In its aftermath, the historian Deborah S. Cornelius writes, "relations between Hungary and Serbia have never been the same." Decades hence, the raid continues to feature prominently in the Hungarian popular imagination, more so than most events from the war. It was depicted in Hungarian director András Kovács' 1966 film Cold Days (Hideg napok). It features prominently in Yugoslav writer Danilo Kiš's 1962 novel Psalm 44 (Psalm 44) and his 1972 novel Hourglass (Peščanik). The massacre held special significance for Kiš as his father was nearly killed during it.

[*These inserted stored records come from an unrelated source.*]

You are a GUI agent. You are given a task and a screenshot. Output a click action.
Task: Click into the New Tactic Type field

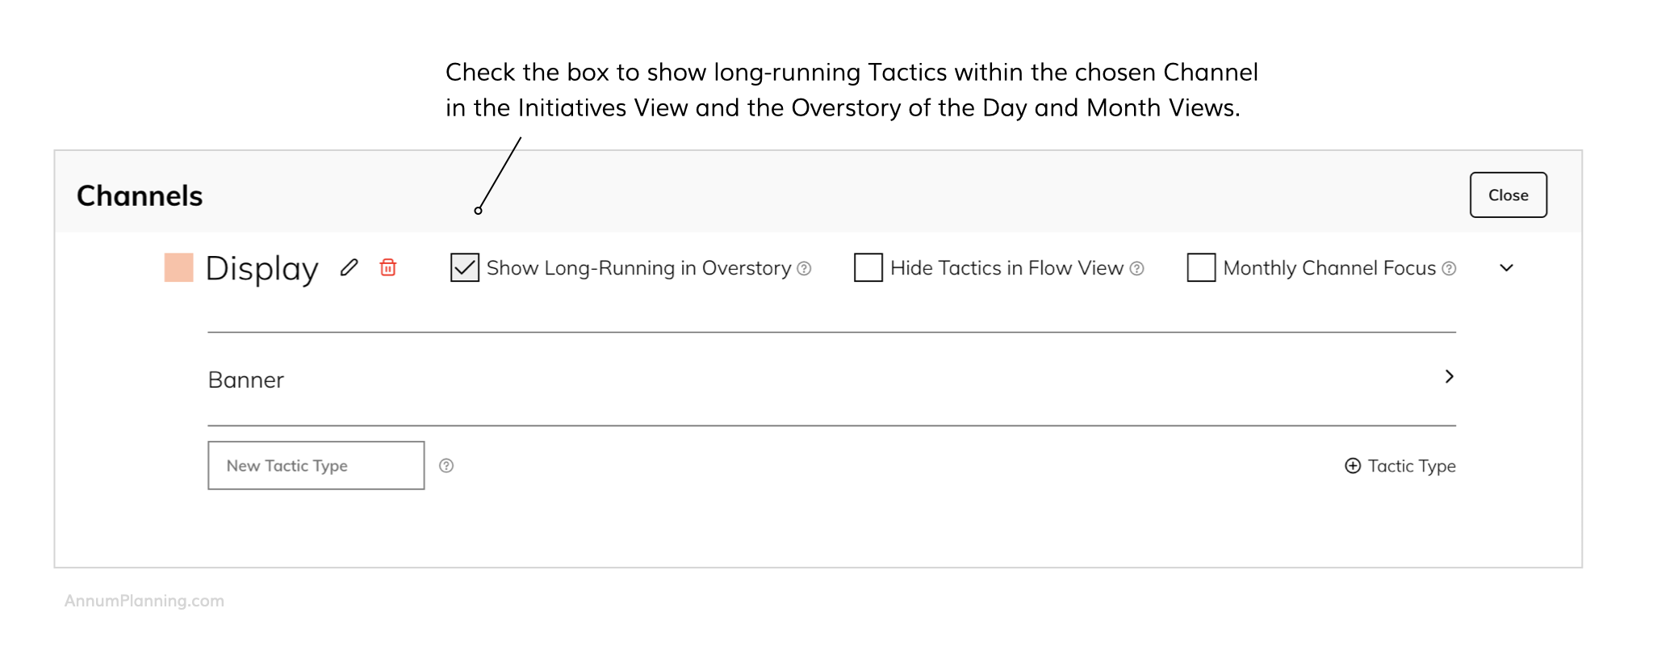pyautogui.click(x=316, y=465)

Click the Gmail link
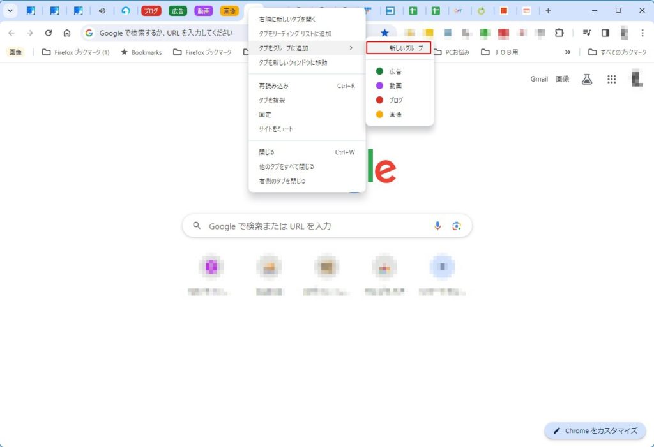point(539,79)
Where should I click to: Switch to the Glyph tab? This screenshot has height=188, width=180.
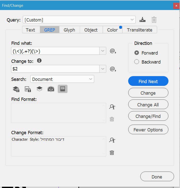[69, 30]
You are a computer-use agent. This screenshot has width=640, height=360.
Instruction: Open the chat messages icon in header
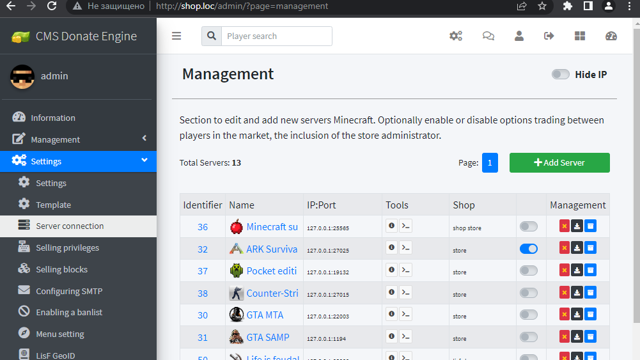pyautogui.click(x=488, y=36)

The Yugoslav writer Aleksandar Tišma, who narrowly escaped being rounded up and killed in the massacre, explored the topic in his 1972 novel The Book About Blam (Knjiga o Blamu). It is also described in Tibor Cseres' 1991 book Blood Feud in Bačka (Vérbosszú Bácskában).

In 1971, a commemorative statue by the sculptor Jovan Soldatović was erected in Novi Sad, on the spot where the bodies of victims were tossed into the Danube. The inscription at the base of the statue reads:

|
 Sećanje je spomenik tvrđi od kamena. Ako smo ljudi oprostiti moramo, zaboraviti ne smemo.
 |
 Memory is a monument harder than stone. If we are human, we must forgive, but not forget
 |

Similar statues, also created by Soldatović, exist in Žabalj and Čurug. Commemorative ceremonies are held annually in Novi Sad and the other massacre sites.

In 2022, the Serbian Orthodox Church canonized the Orthodox Christian victims of the raid along with the victims of other Axis crimes committed in Bačka between 1941 and 1942 as the "Holy Martyrs of Bačka".